Andererseits managt der von der deutschen Öffentlichkeit so gut es geht ignorierte Javier Milei die argentinische Exekutive seit nunmehr fast einem Jahr aus einer eklatanten parlamentarischen Minderheit und das durchaus sehr erfolgreich. D.h. zum Wohle des Landes und nicht des eigenen Geldbeutels, liebe Sozialkleptokraten.

Natürlich wäre es zu viel verlangt, sich im Zeitalter des Globalismus im Rest der Welt nach Vorbildern für erfolgreiches Regieren umzuschauen. Denn das endemische politische Spitzenpersonal (*hüstel) weiß erstens alles. Und zweitens weiß es alles besser. In dieser Hinsicht verhält es sich mit Unserendemokraten also nicht anders als im Sprichwort über den lieben Gott und die Nachbarn.

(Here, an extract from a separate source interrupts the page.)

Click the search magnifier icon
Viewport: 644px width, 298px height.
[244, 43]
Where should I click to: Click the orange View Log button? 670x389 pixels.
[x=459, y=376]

Und so kann es eben passieren, dass ein Amtsinhaber sich in seinem Amtssitz verbarrikadiert und sich mit einem altbekannten Hochleistungsklebstoff an seinem Amtsschemel festklebt. In jeder halbwegs funktionierenden Demokratie, die auf sich hält, gäbe es seit mindestens einer Woche „Hau ab!“-Demos vor seiner Haustür – zur Erinnerung, wer hier der Souverän ist.

Angeblich ist der Kanzlist eine Führungspersönlichkeit, von der böse Zungen behaupten, die ihm auf einer früheren Station seiner zweifelhaften Laufbahn zuarbeitenden Dienststellen hätten ihm auf Senats- bzw. Kabinettsvorlagen jene Option mit dem Kürzel OWD (= „Olaf will das“) markieren müssen, die politisch zu präferieren sind.

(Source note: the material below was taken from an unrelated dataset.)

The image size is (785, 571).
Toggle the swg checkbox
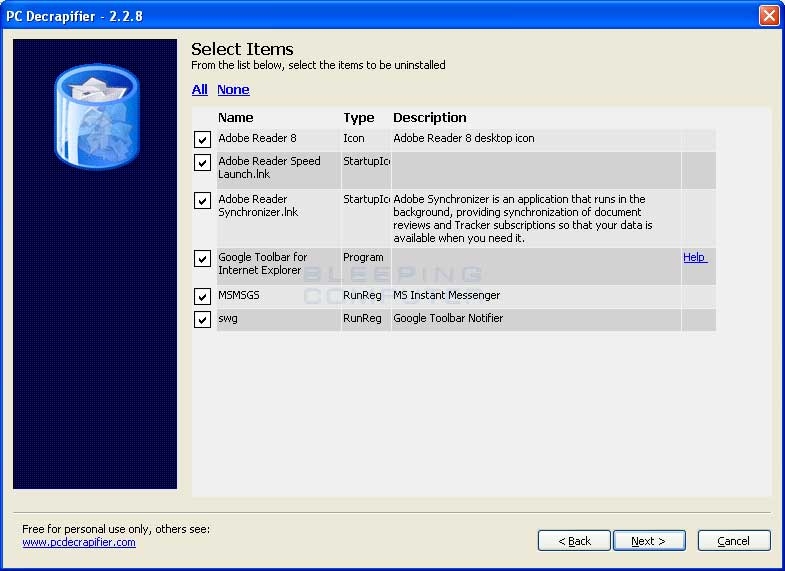202,319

Anderenfalls sei über Wochen und Monate keine Entscheidung absehbar gewesen, weil der oberste Dienstherr jederlei Geschlechts sich im mentalen Dickicht seiner konfusen Gedanken verlaufen hätte.

Wir wissen nicht, ob Herr Scholz von seinen Subalternen jemals darüber informiert wurde, wer der Olaf aus dem Kürzel OWD war.

Die Raumpflegerin

Jedem Anfang wohnt ein Zauber inne, wusste die deutsche Klassik vor rund zweihundert Jahren. Jedem Ende auch, behaupte ich. Caren Miosga ahnt von alldem wenig, quasselt aber umso unbeschwerter.

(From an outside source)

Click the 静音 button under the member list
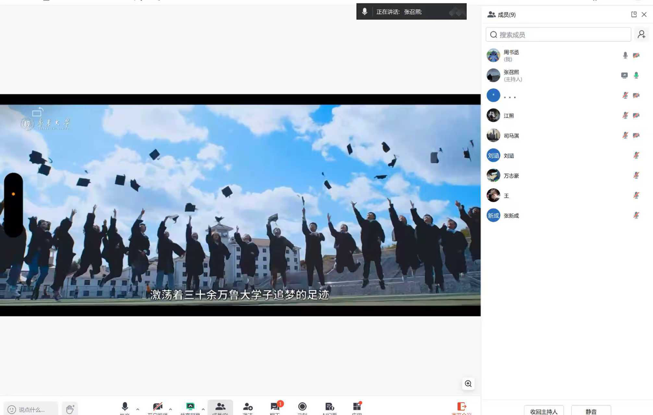653x415 pixels. (591, 410)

Auf öffentlich-rechtlichem – also geradezu königlich alimentiertem – Kuschelkurs lockte die ungekrönte Kolportage-Königin des ZDF den ewigen Kanzlisten am vergangenen Sonntag in ihr öffentliches Schaumbad, um die Gehirnwäsche der ohnehin recht ausgeblichenen deutschen Seele in den Hauptwaschgang zu schalten.

Der Kanzlist bekam reichlich Gelegenheit, sich im Staatsfunk vor einem Millionenpublikum als unschuldiges, vor allem aber harmloses Opfer einer infamen Palastintrige des Herrn Lindner zu inszenieren, weil dieser seine frisch manikürten Fingernägel in sein politisches Fleisch geschlagen habe – irgendetwas über Nattern und Busen drängte sich da auf.

Caren mimte im Auftrag des zweiten deutschen Staatsfernsehens die talentierte Zuhörerin. Sie wirkte mal verständnisvoll, empathisch, konziliant, aber immer um Augenhöhe bemüht und generell wie eine mittelprächtige Psychotherapeutin mit Kassenzulassung, die ihren Lieblingsklienten bei sich auf dem Sofa sitzen, stehen oder liegen hat.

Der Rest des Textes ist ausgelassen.